ただ、山田さんの語ったそれは余りにもセシリアさんにとっては残酷なものだった。
「そ、そんな……!う、うぅ……!」
セシリアさんはそれを受けて泣くのを堪えようとするも堪え切れずに涙を落した。
当然だ。
彼女は「トーナメント」の噂を耳にしているか否か以前に「代表候補」であることに誇りを抱いているのだ。

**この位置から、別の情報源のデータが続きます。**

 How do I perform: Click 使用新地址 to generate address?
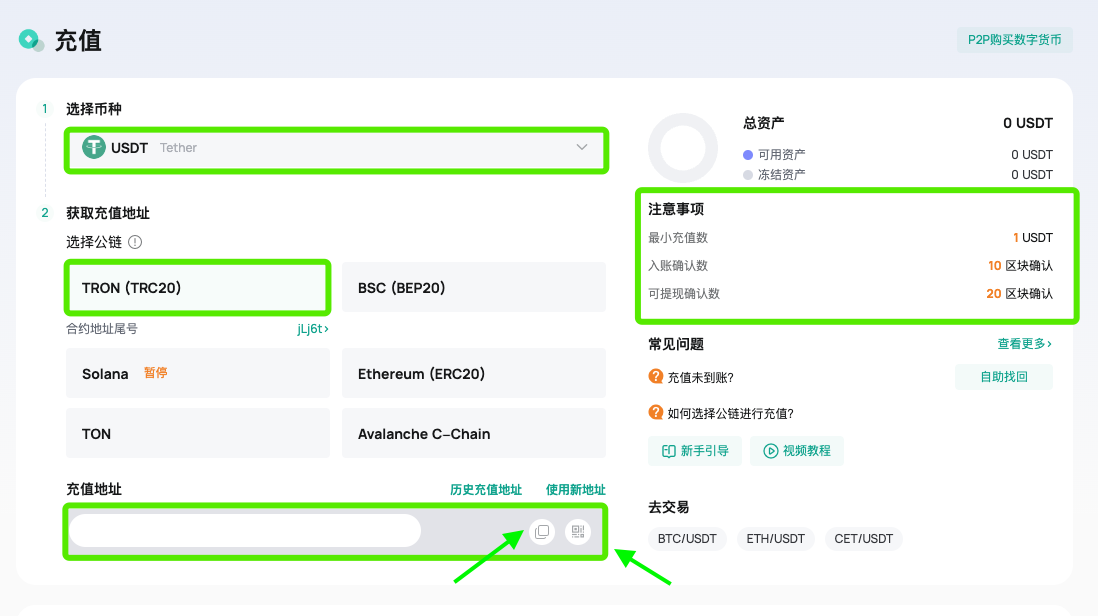(575, 490)
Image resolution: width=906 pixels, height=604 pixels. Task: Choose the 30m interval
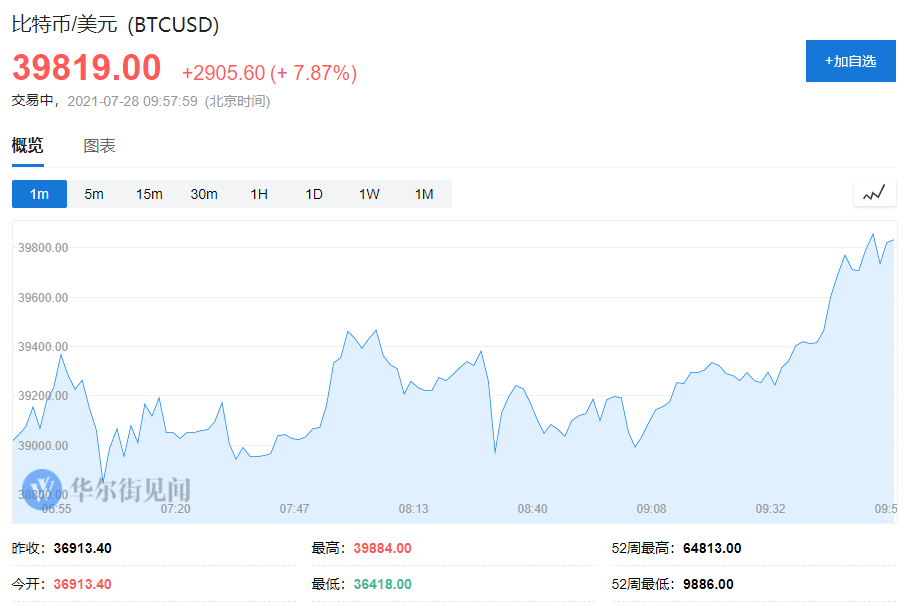[x=204, y=194]
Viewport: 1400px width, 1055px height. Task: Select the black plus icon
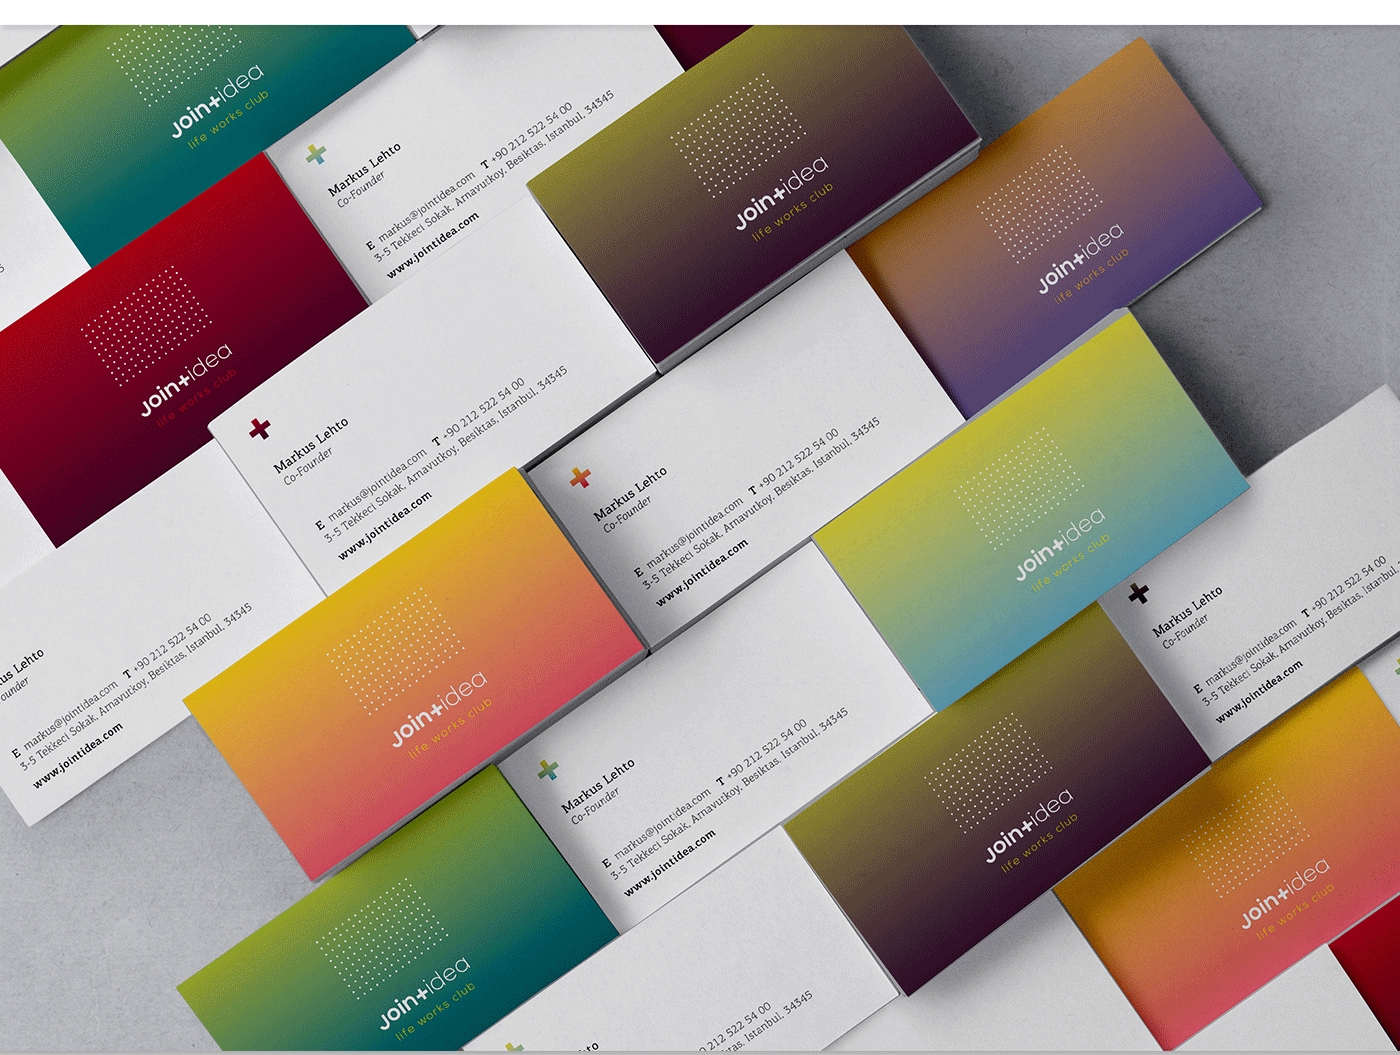tap(1138, 594)
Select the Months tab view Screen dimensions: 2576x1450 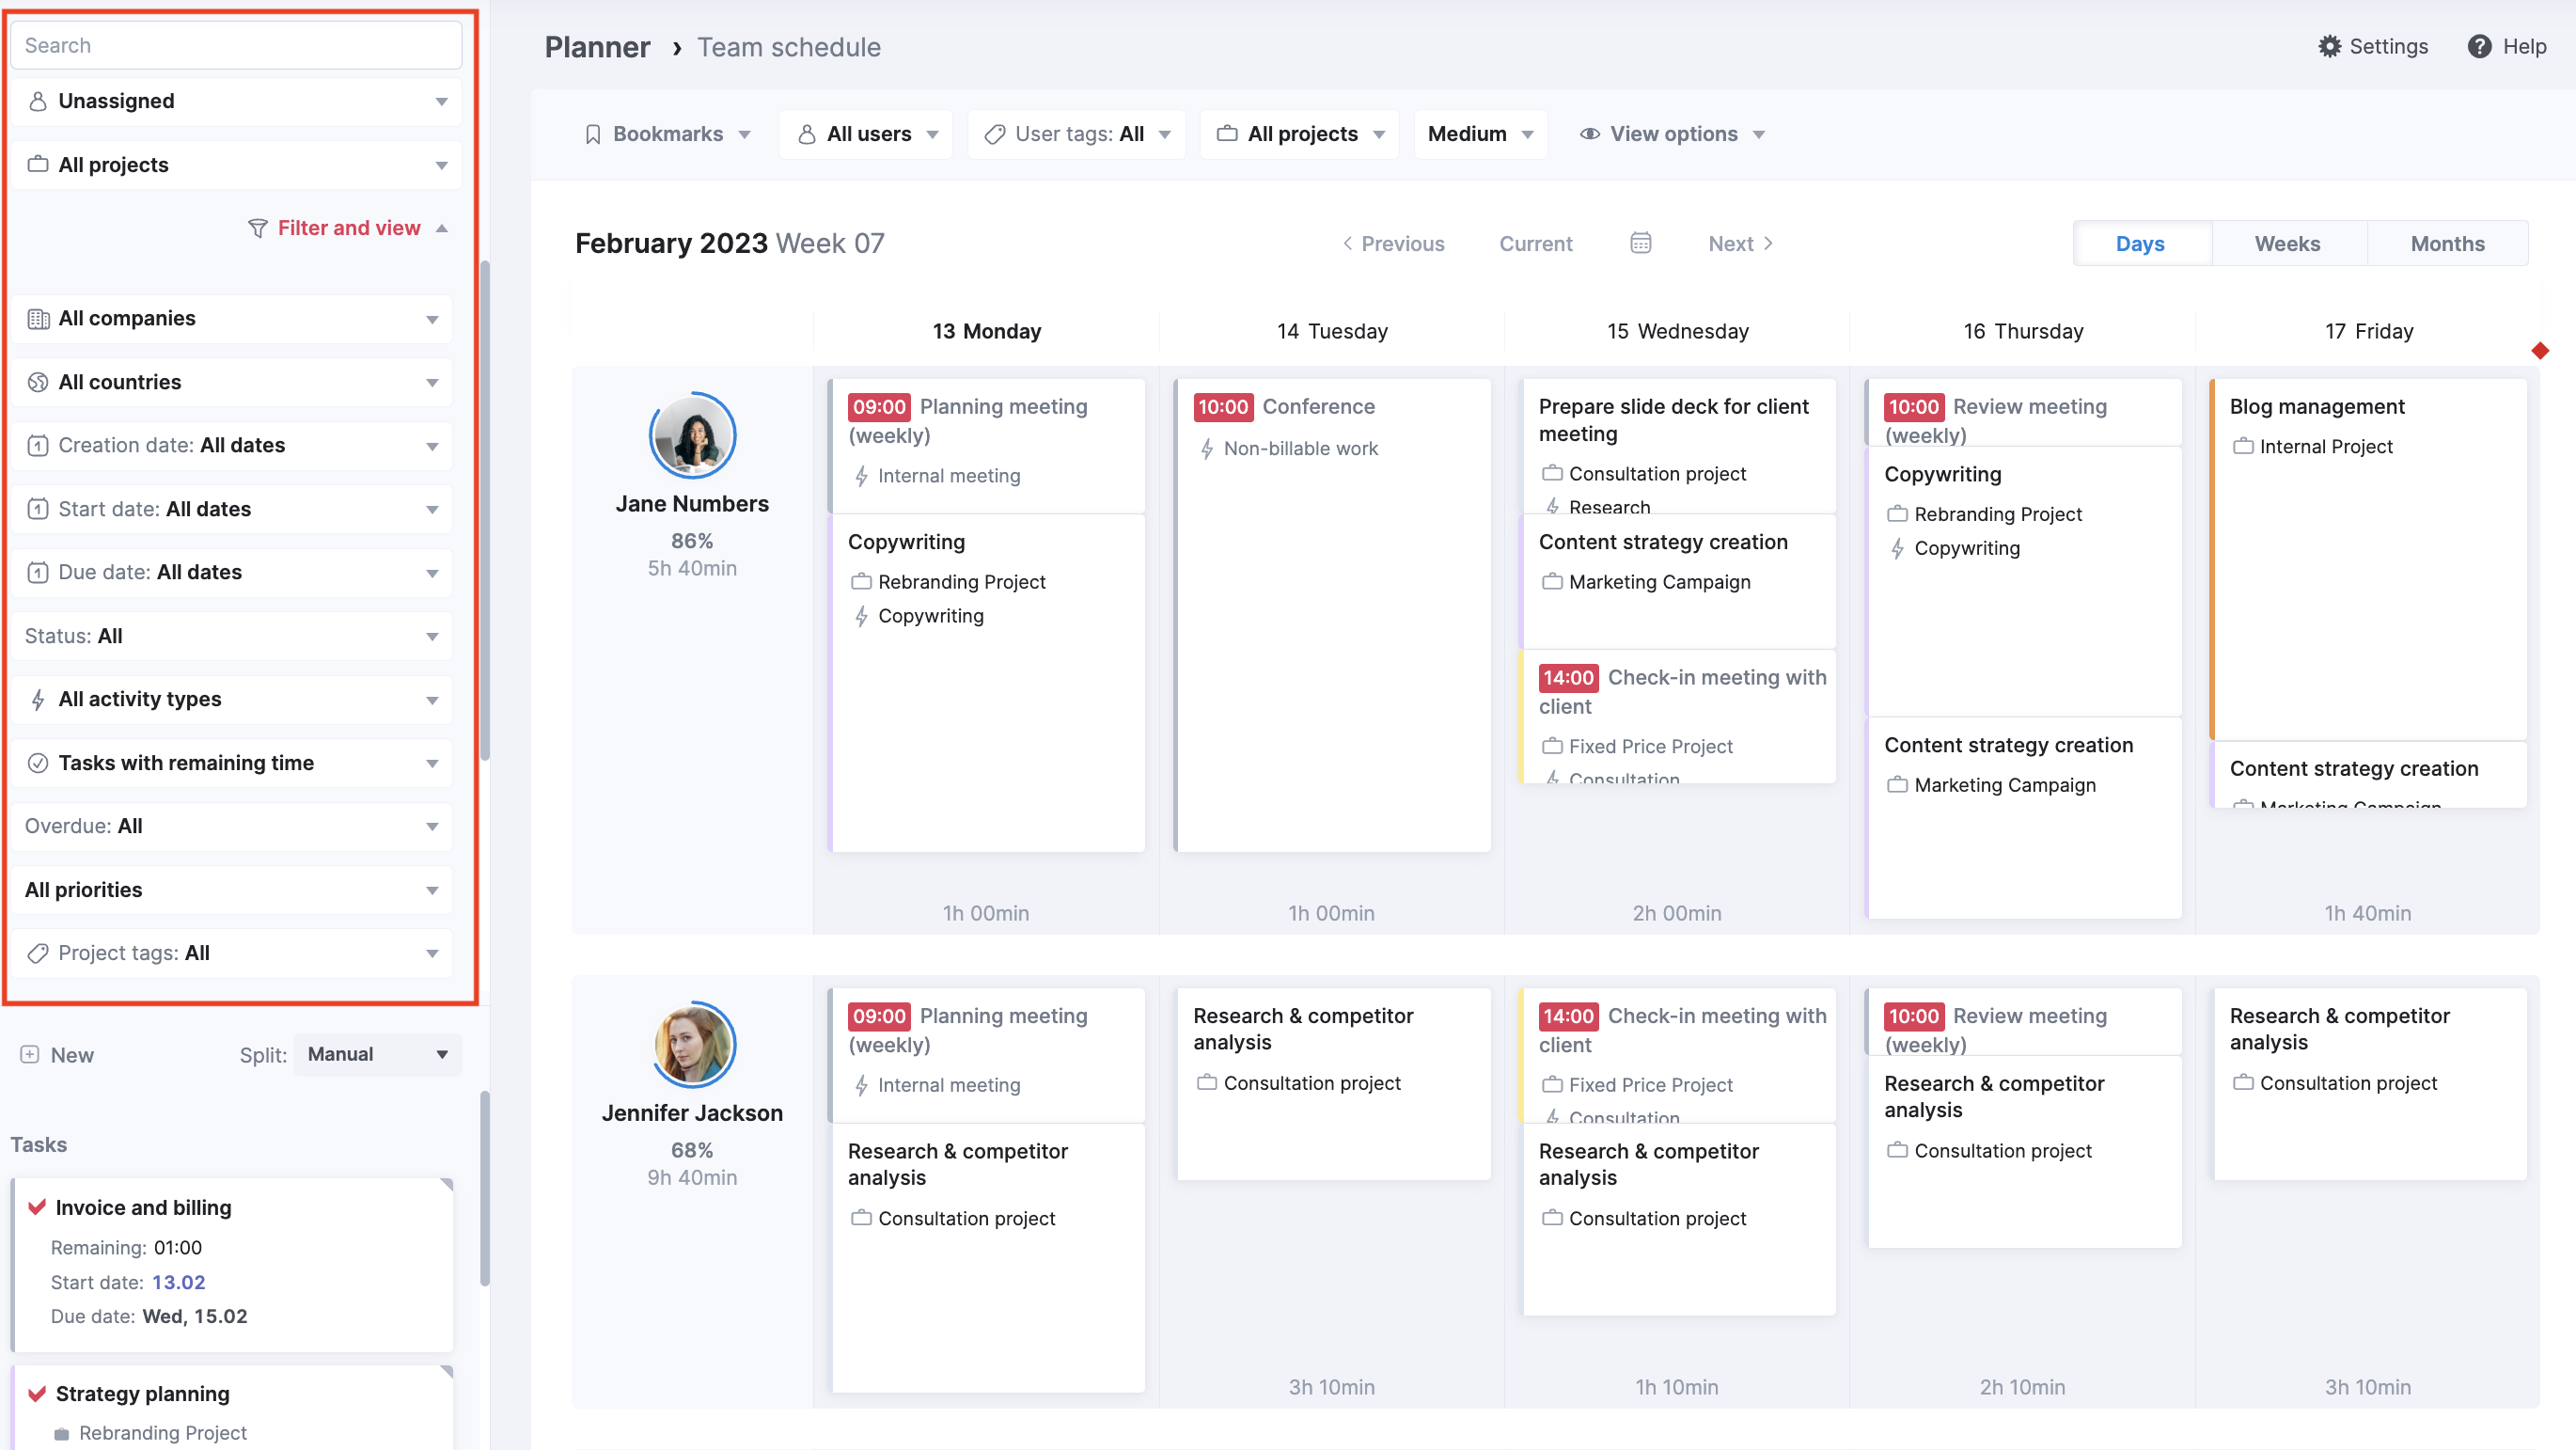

それなりに「トーナメント」に懸ける熱意も他の生徒たちよりも上のはずなのだ。
そして、私はなぜ彼女が「代表候補」であることに熱意を抱いているのも知っている。
それがこんなことで無駄にされたのだ。
悔しくないはずがない。
「……ねえ、雪風……
私と組んでくれない?」
「……え?」
そんなセシリアさんの悔しさが部屋に満ちる中で鈴さんが突然そう言ってきた。
「……あの女を叩きのめさないと……マジで気が済まない……!!」
鈴さんは怒りを込めながらボーデヴィッヒさんを倒すことを決意した。
「セシリア、それと安心しなさい。
優勝しても例の件を私は使うつもりはないから」
「……鈴さん……」
「………………」
鈴さんは続けてセシリアさんに約束した。
恋敵とは言え、その決着は堂々としたものにしたい。
その姿に私は熱気を感じると共に少し、自分の見識が狭かったことを恥じた。
こういう人だって必ずいるのだと。
「で、雪風。どうなの返事は?」
鈴さんは私に対して答えを知っているのにも拘わらず質問して来た。
当然ながら私は
「喜んでその申し出を受け取らせていただきます」
彼女の手を取って「是」と受け取った。
元々、鈴さんは私と常に訓練をしている仲だ。
何よりも神通さんの弟子同士と言う共通点もある。
これ程、肩を並べることが嬉しくて仕方がない生徒は先ずいないだろう。
「よし、決まった!
これであのボーデヴィッヒにぎゃふんと言わせてやるんだから!!」
鈴さんは慢心ではなく自信を以って断言した。
「それはせっかちじゃないかな?」
「そうだぜ、俺達もいるんだから」
その鈴さんの宣言に一夏さんとシャルロットさんの二人が噛みつく。
成程、つまりはこの場にいる全員がこう思っているのだろう。
ボーデヴィッヒさんを倒す。
それは詰まる所
「じゃあ、皆さんで決勝で戦いましょうか?」
全員が決勝戦まで勝ち進むと言うことであると言う。
「「応!!」」
「うん!頑張ろう!」
「……少し、羨ましいですけれども……
皆さま、ありがとうございます……」
セシリアさんは残念そうにしながらも少し笑顔を取り戻し、私たちは全員で決勝までいくことを決意した。
ラウラが原作で鈴とセシリアにやったことを現実に例えると
部活動で頑張ってレギュラー勝ち取った学生を大会前に怪我させて出場停止にさせたことなんですよね。